Now let’s get the widgets dancing.
create a new dashboard
We give our dashboard a name, and a target cube.
We come up with an empty canvas, let’s quickly add a New Widget with:
In the gallery, we select the Column chart:
And make its dimension to something we are good with, and click on Edit Widget to feed it with content:
Many settings, so let’s not get distracted. In the query tab, we recognize the dimensions and measures we had in the MDX console. Let’s drag and drop the PM 2.5 measure as the value, and the Year as the Axis.
We press Apply to get the settings to the actualy widget.
And the result should now look something like the below:
Ah, but wait, no drilling yet, let’s get that in.
add the drill down feature
In the edit widget back again, let’s go to the interaction tab, and enable the drilldown feature.

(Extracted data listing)
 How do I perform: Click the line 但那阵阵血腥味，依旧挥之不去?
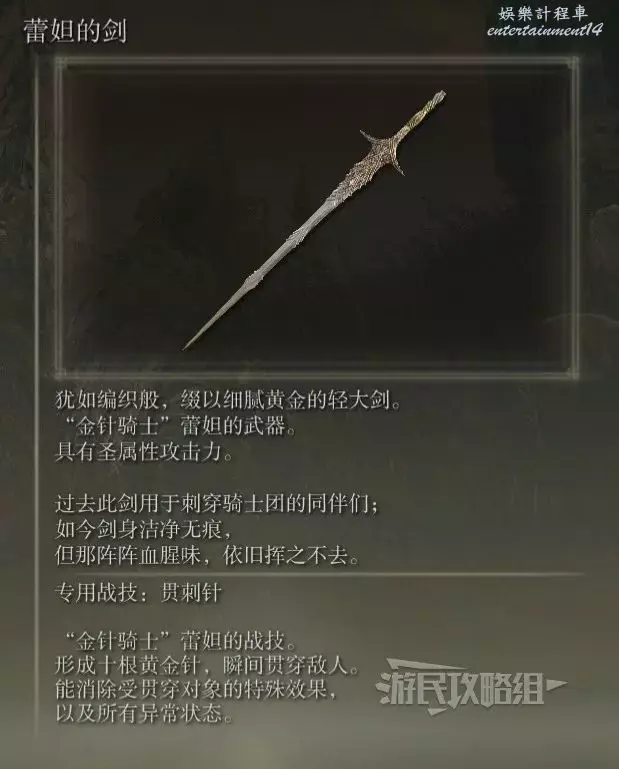[x=207, y=556]

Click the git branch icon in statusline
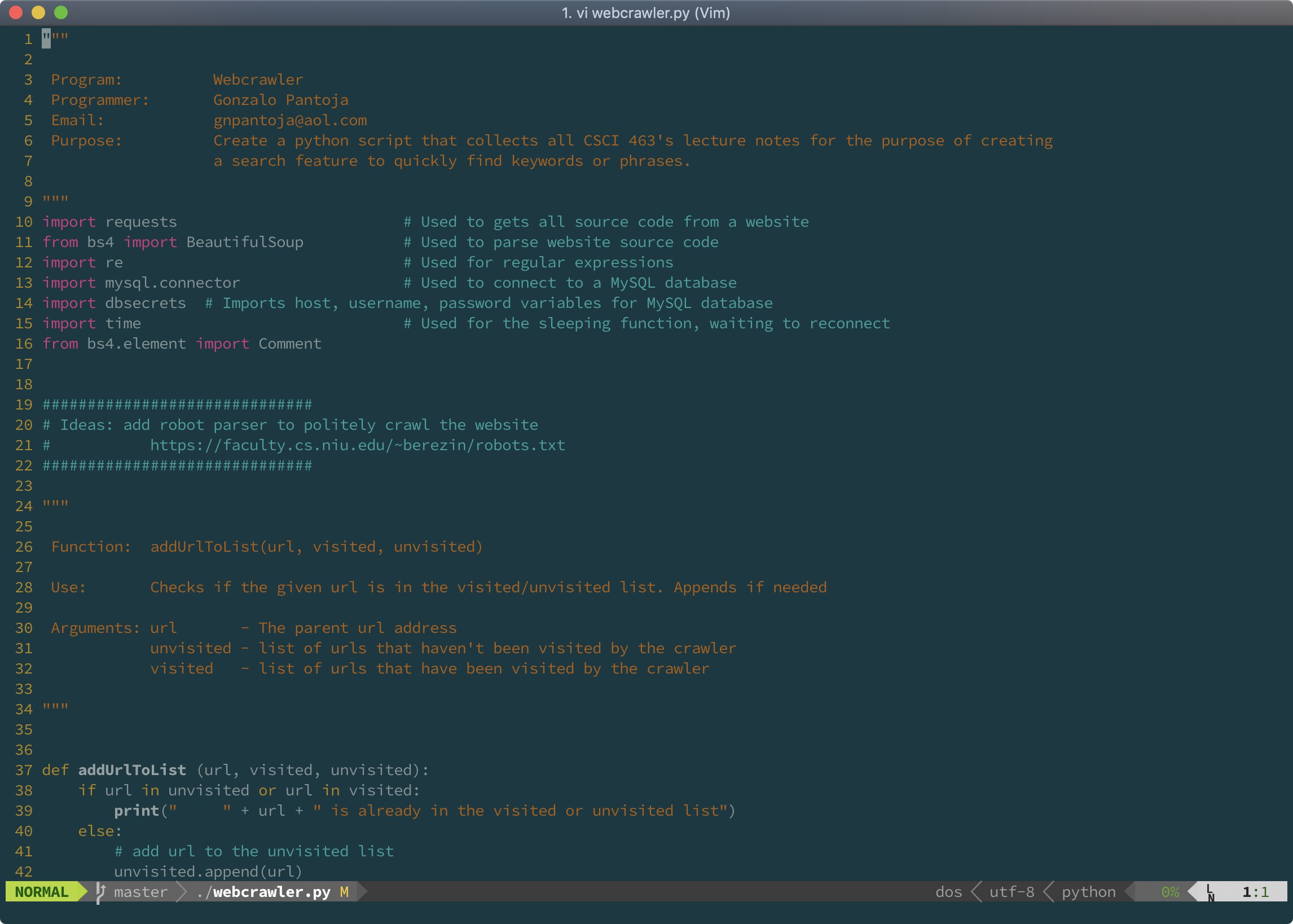100,892
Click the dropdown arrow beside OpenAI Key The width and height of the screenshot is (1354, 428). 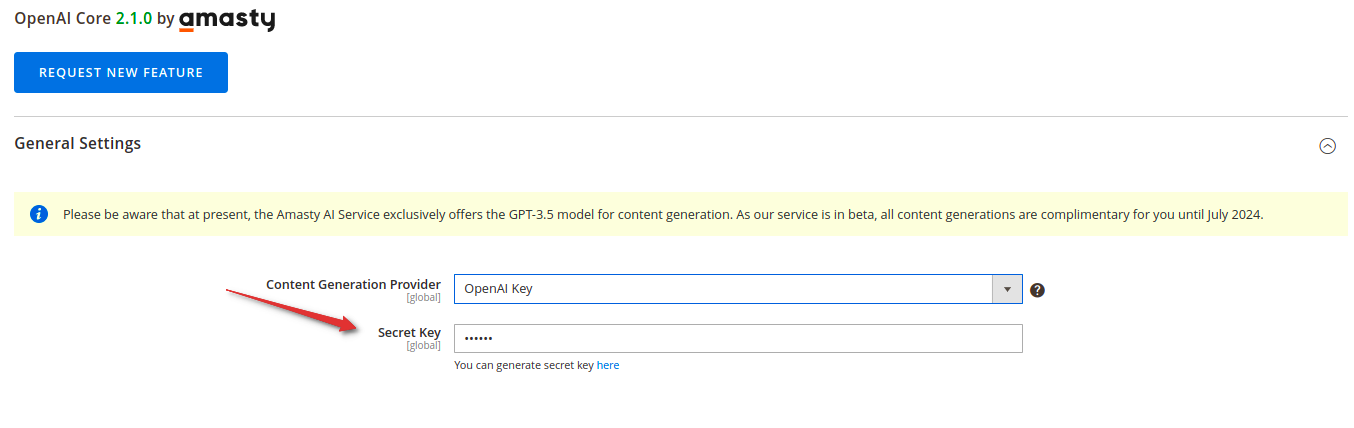click(1007, 289)
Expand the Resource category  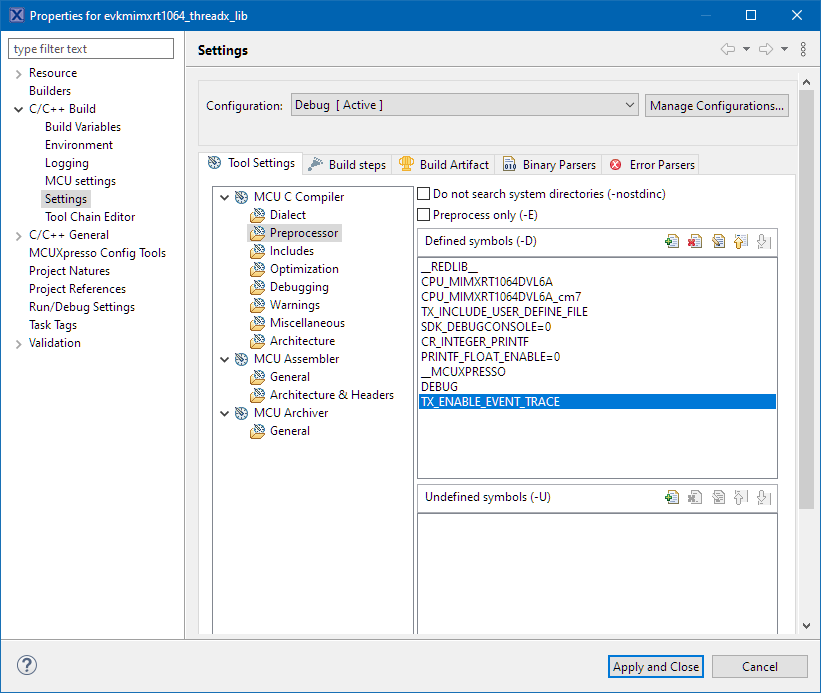[18, 73]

◆ GIVEN TASK
Can you extend the dashboard walkthrough, picking up right after its last sentence about enabling the drilldown feature? The listing has nothing to do with the dashboard walkthrough.

◆ RESULT BELOW
By default, it will go down levels in our hierarchy, so after clicking on a year, we should have quarters, and then months, each of them the average of their children.
visualize the result
Before seeing the full result stand alone, we need to save the report by pressing the corresponding button:
And give the report a name:
Finally, click on the DashBoard viewer:
Then we can enjoy the full standalone report:
Did you time how long it took to get from scratch to a full report ?
Choose some more csv files as data source, for example the Reservoir levels in London and have fun drilling down !